2013年08月02日 | ニュースの視点

●消費増税の再検討は危険な考え方/景気よりも財政問題が深刻

安倍首相が来年4月に予定する消費増税による景気や物価への影響を再検証するよう指示したことが26日明らかになった。政府は法律で定めた通り消費税率を現行の5%から10%に2段階で引き上げる場合を含め、増税の開始時期や引き上げ幅を変える複数案を検討するとのこと。

デフレ脱却を重視し、増税が来春以降の景気腰折れを招かないよう、追加的な景気対策の実施も視野に万全の準備で臨む考えのようだが、これは「危険」な考え方だと私は思う。

消費増税については、民主党政権時に自民党も合意の上で可決されている。つまり、これは正式に「やらなければならない」ことだ。実施を2段階にした上、さらに繰延べとなってくると、日本の財政規律の問題になるだろう。

これは国債の暴落を招く危険性すらある。ゆえに、麻生財務相及び財務省は、何とか食い止めようとしている。安倍総理は事情を理解していないのか、1年で1%ずつなどと言っているが、市場との対話という点で相当ハイリスクだと思う。消費増税を実施しても、きちんと3本目の成長戦略を描けば問題ないはずだ。例えば、私が提案するような土地活用の規制撤廃などだ。

また、消費増税について、景気にどのような影響が出るのか?という議論がある。安倍総理も、景気の数字を見ながら消費増税のタイミングを秋に判断したい、などと述べているが、根本的に間違っている。

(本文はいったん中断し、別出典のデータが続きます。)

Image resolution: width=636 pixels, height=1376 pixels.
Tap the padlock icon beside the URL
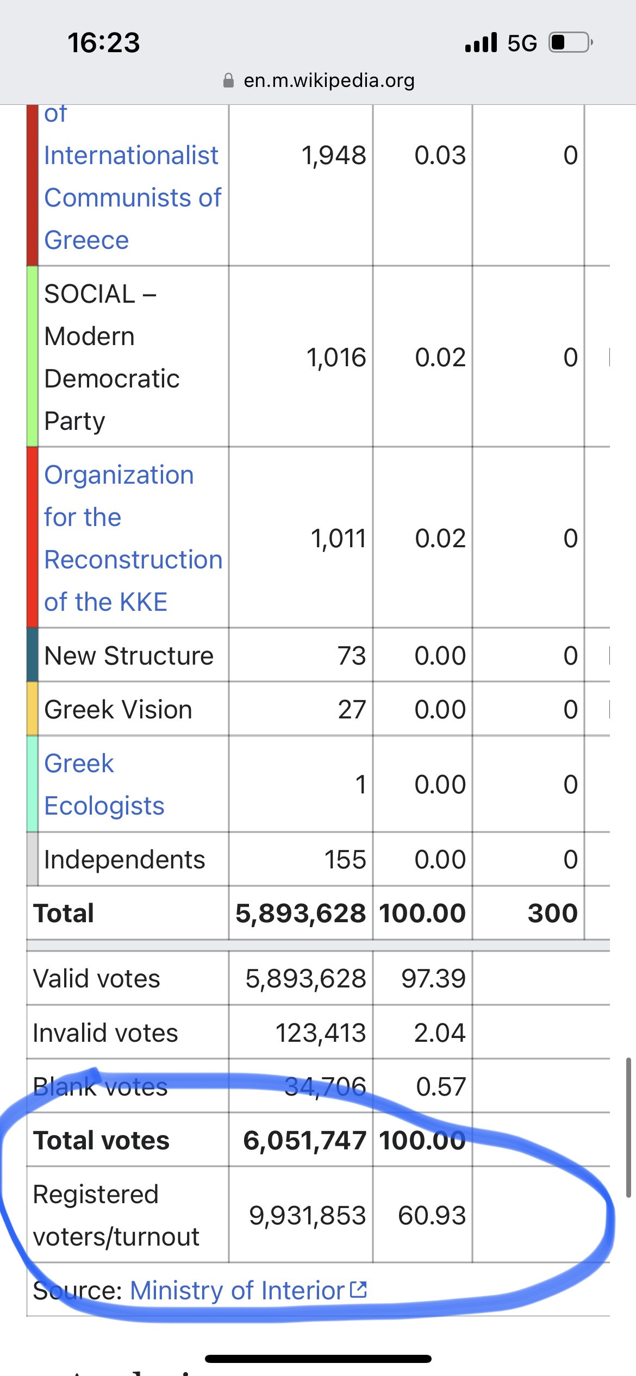229,80
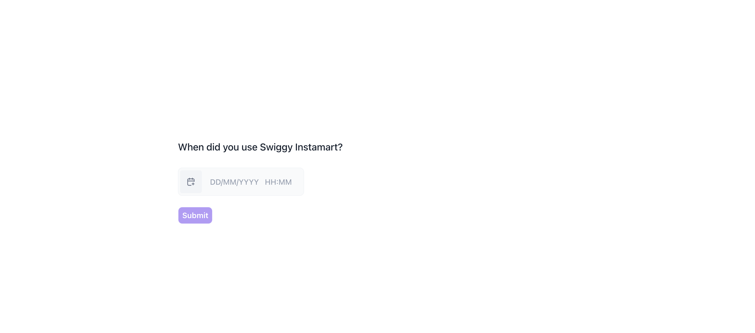
Task: Activate the date portion of the input
Action: pos(234,182)
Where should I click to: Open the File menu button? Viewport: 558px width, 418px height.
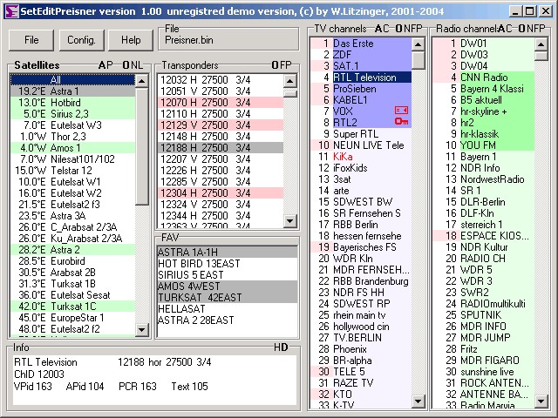[x=31, y=40]
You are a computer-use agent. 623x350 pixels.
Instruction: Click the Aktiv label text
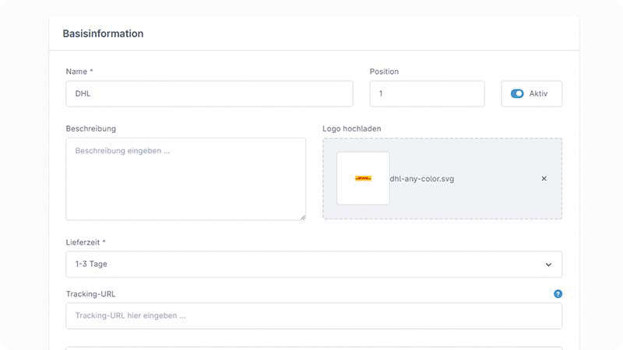click(x=538, y=94)
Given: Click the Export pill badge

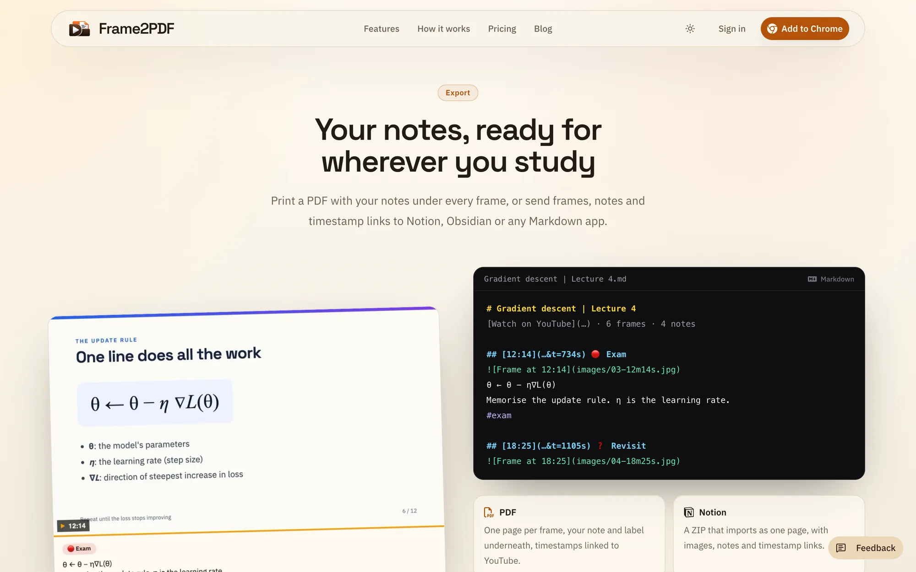Looking at the screenshot, I should 458,93.
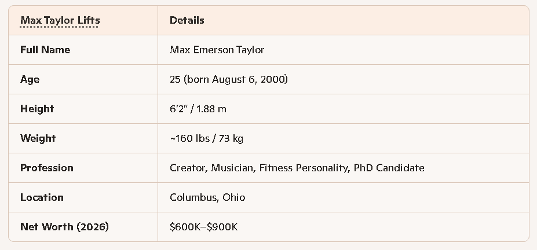Select the Age row label
Screen dimensions: 537x250
tap(30, 79)
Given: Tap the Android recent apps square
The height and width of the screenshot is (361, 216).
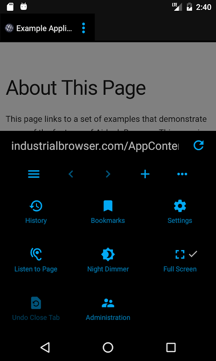Looking at the screenshot, I should (171, 347).
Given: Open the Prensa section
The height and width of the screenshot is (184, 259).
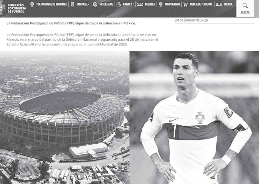Looking at the screenshot, I should click(228, 4).
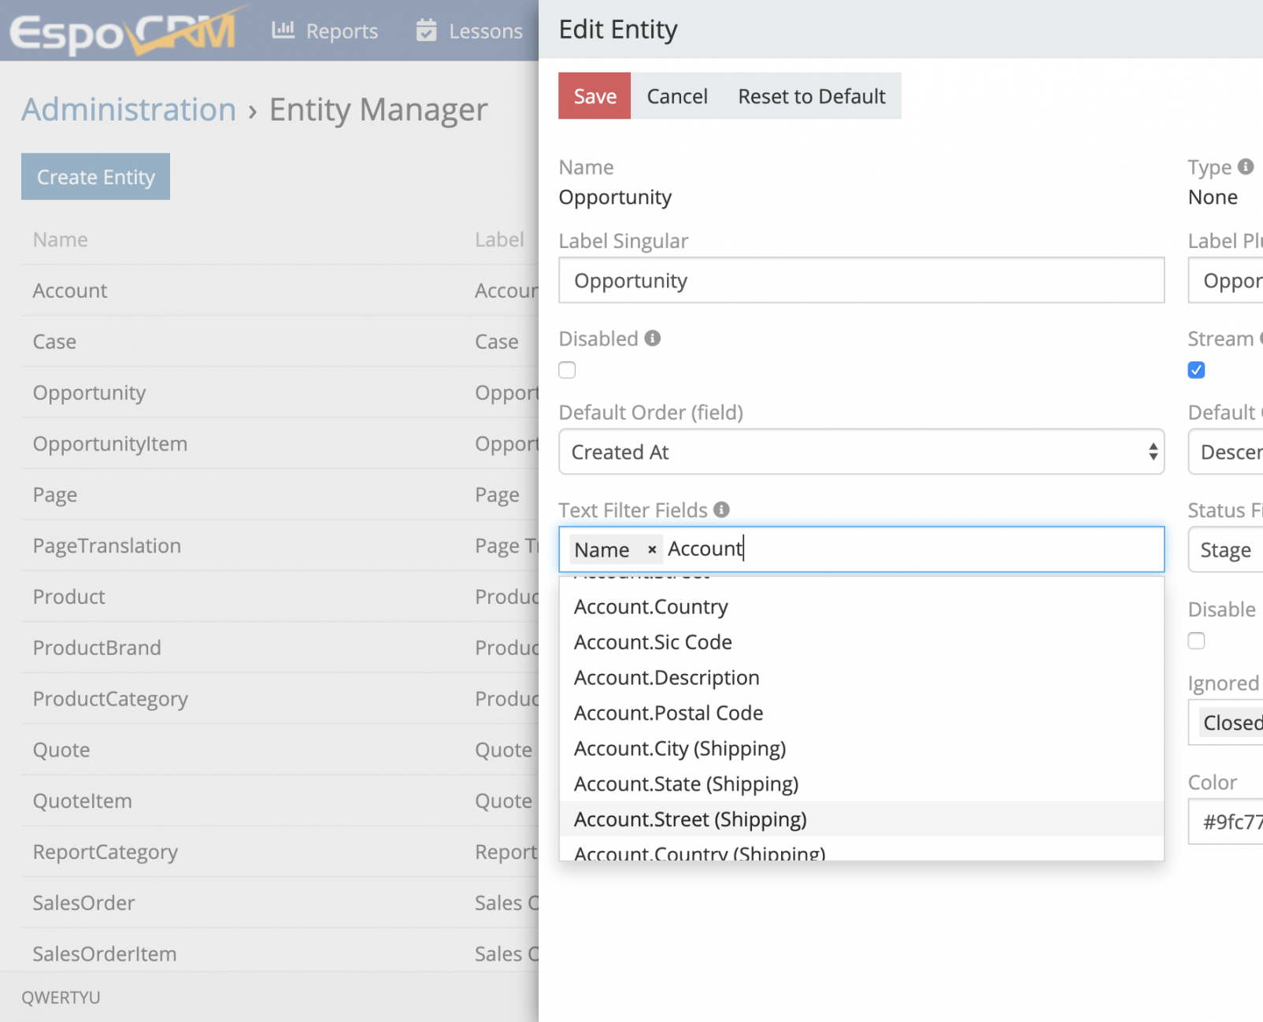Click the EspoCRM logo
This screenshot has width=1263, height=1022.
[x=124, y=31]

というのは、今の日本の最大の問題は景気の悪さ(不況)ではないからだ。この20年間日本はずっと不況だったが、それでも餓死者が続出するわけでもなく、失業率も4%台でスペインのような大きな数字にはなっていない。つまり、日本という国は景気が悪くなっても、つぶれることはないのだ。

それよりも、GDPの2倍という歴史上類を見ない莫大な借金を抱えた財政こそが、日本の最大の問題だ。約1000兆円の借金のうち、大半は自民党が生み出したものだ。だから、今の政府はなるべく手を付けたくないという心理が働いているのだろう。

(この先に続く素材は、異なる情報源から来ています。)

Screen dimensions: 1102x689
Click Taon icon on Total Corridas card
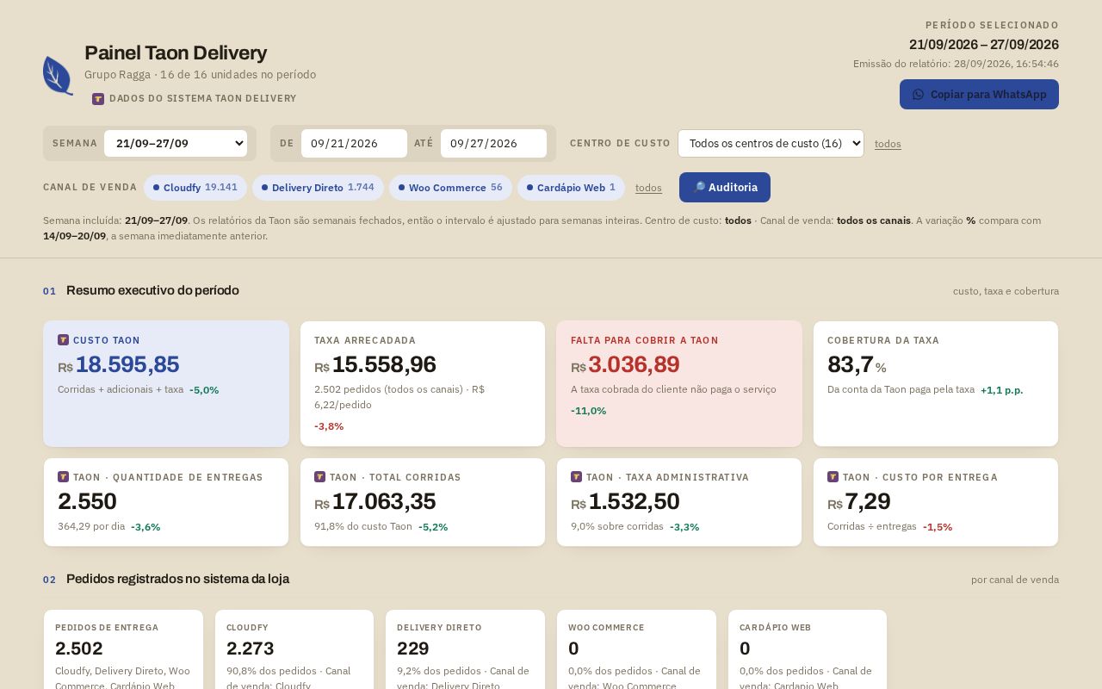click(319, 477)
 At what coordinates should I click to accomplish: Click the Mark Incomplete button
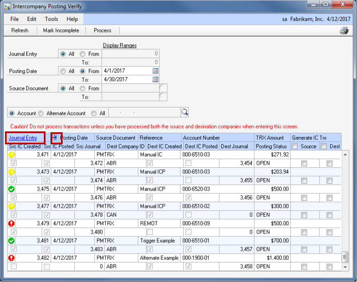click(61, 30)
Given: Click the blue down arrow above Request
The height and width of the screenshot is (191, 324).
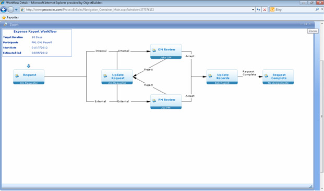Looking at the screenshot, I should pyautogui.click(x=29, y=66).
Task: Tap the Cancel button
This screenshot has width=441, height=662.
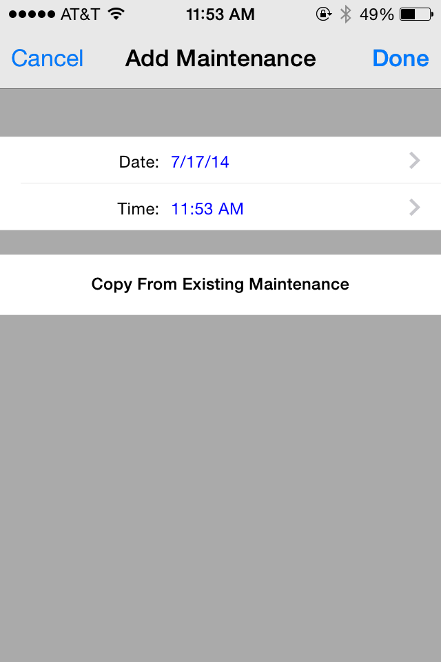Action: coord(48,58)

飛行機に例えるなら、不況というのは「乱気流になって揺れますのでご注意ください」程度の話でだが、財政問題は「墜落します」と同義だ。

かつて今の日本ほどの借金を抱えた国もなければ、そこから回復した国もない。さらには、毎年80万人ずつ就労人口が減っていく日本では、借金を返す人がいなくなる時代が、すぐそこに迫っている。まず、この重要性を認識して欲しいと思う。


●日本は米国化し、輸入国になった

財務省が24日発表した貿易統計によると、1~6月期の貿易収支は4兆8438億円の赤字だった。上期ベースでは3年連続の貿易赤字。赤字額は前年同期(2兆9168億円)を上回り、比較可能な1979年以降で最大となったとのことだ。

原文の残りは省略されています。